### WHAT IS REQUIRED
Which lines in the data below contain the word "Click"? Pull each of them out.

(MATERIAL TO PROCESS Opens)

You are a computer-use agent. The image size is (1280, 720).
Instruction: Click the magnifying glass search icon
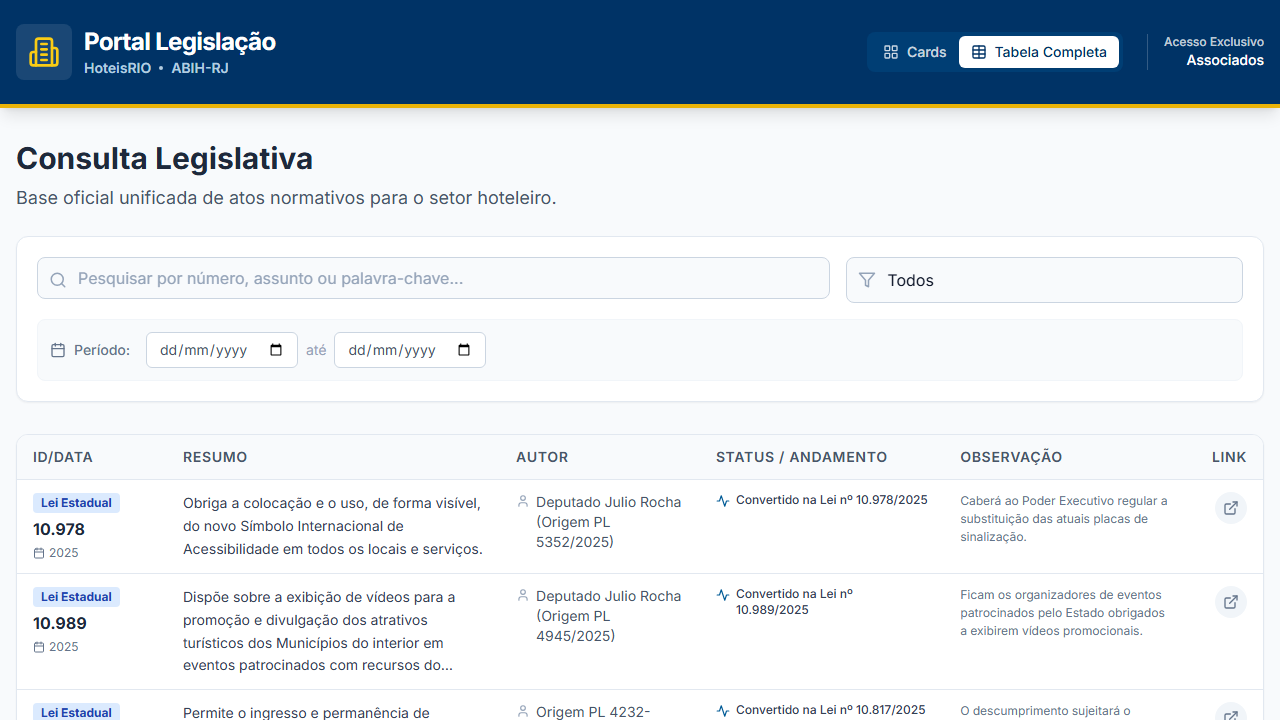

(MATERIAL TO PROCESS Closes)
(MATERIAL TO PROCESS Opens)

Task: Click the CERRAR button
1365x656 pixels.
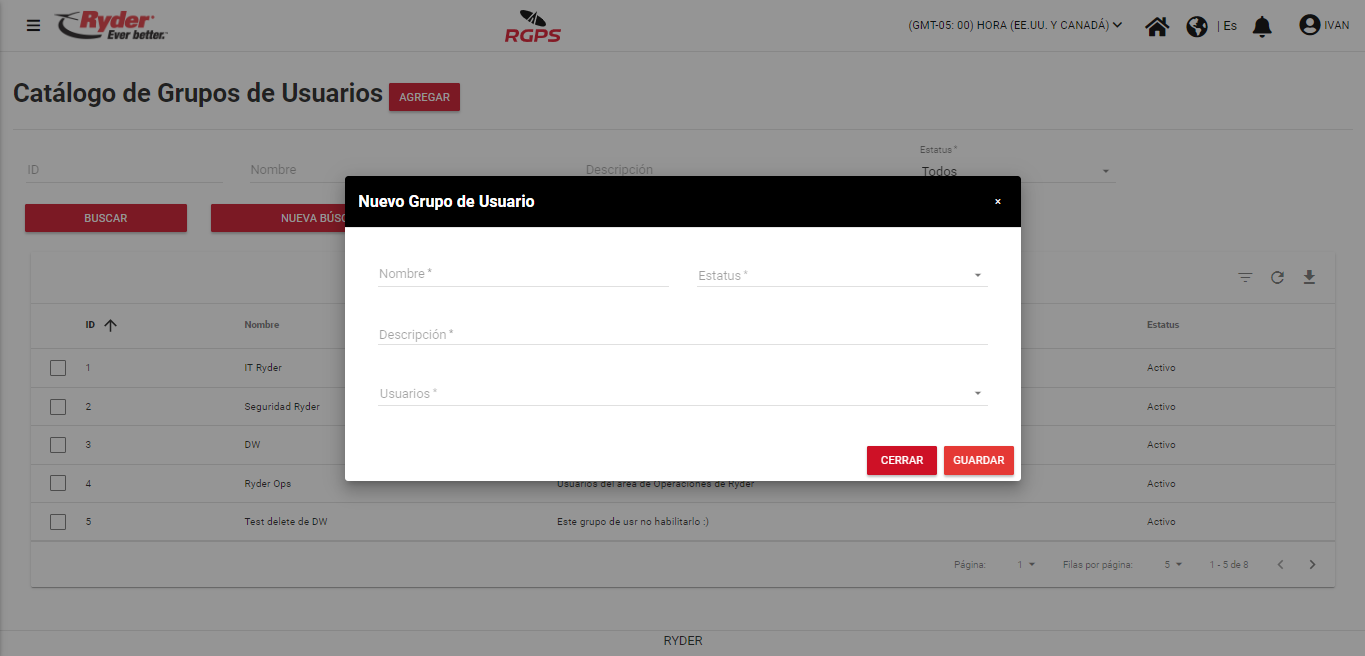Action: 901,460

(MATERIAL TO PROCESS Closes)
(MATERIAL TO PROCESS Opens)

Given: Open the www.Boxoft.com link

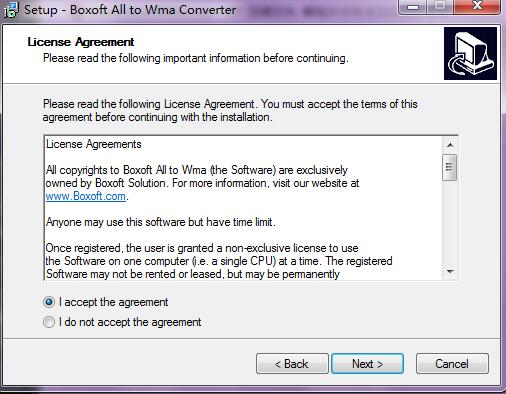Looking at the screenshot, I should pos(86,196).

(MATERIAL TO PROCESS Closes)

### ANSWER BOX
Instruction: Click the magnifying glass search icon
Task: Click the CERRAR button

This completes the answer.